The prisoners might well be grateful to Jefferson, for he rendered them a greater service than neighborly attention. A panic fear arose, that these four thousand foreign mouths would eat Virginia out of house and home. A famine was dreaded, and Governor Henry was inundated with remonstrances against their longer stay. By the time the barracks were in order, the gardens laid out, and General Riedesel's two hundred pounds' worth of garden-seeds all nicely "come up," a terrible rumor ran through the camp, that the governor had yielded to pressure, and was about to order them away. It was Jefferson who interposed in their behalf. He wrote a most vigorous and elaborate statement of the case to Governor Henry, showing the utter groundlessness of the panic, describing the happy situation of the troops after their winter march of seven hundred miles, and exhibiting the cruel breach of faith it would be to compel them so

soon to resume their wanderings. The prisoners' camp was not disturbed; and the Virginians discovered, that, if the prisoners ate a good deal of wheat and beef, they circulated a great many gold and silver coins.

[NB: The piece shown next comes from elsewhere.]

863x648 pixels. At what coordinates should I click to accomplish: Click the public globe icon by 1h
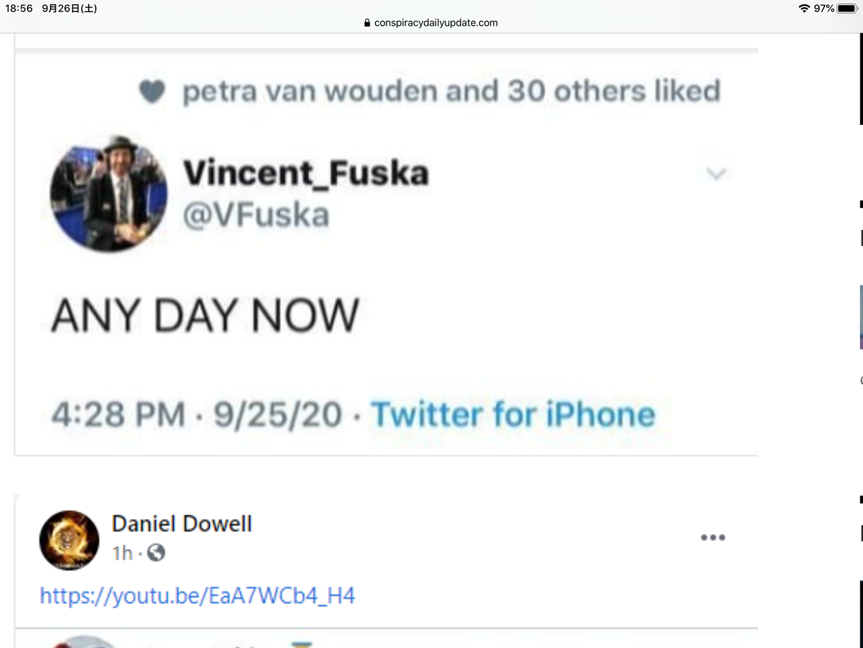156,553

What strikes me as peculiar in Jefferson's letter is its extreme politeness. Thomas Jefferson and Patrick Henry had been friends, comrades, fellow-lodgers, partisans, every thing that was intimate and confidential, for nineteen years; but in this letter he keeps in mind that he is a member for Albemarle writing to His Excellency the Governor of Virginia, and he both begins and ends his epistle with expressions of deference and apology. He "takes the liberty of troubling" the governor with some observations on the subject. The reputation and interest of the country being involved, "it could hardly be deemed an indecent liberty in the most private citizen to offer his thoughts to the consideration of the Executive;" and there were particular reasons which justified him in so doing; such as his residence near the barracks, his public relation to the people of that county, and his being sure, from his personal acquaintance with the governor and council, that they would be "glad of information from any quarter, on a subject interesting to the public." Then, at the end of his letter, after an argument apparently complete and unanswerable, he was "sensible that the same subject might appear to different persons in very different lights." But he hoped that the reasons he had urged, even though to sounder minds they should seem fallacious, would, at least, be plausible enough to excuse his interposition.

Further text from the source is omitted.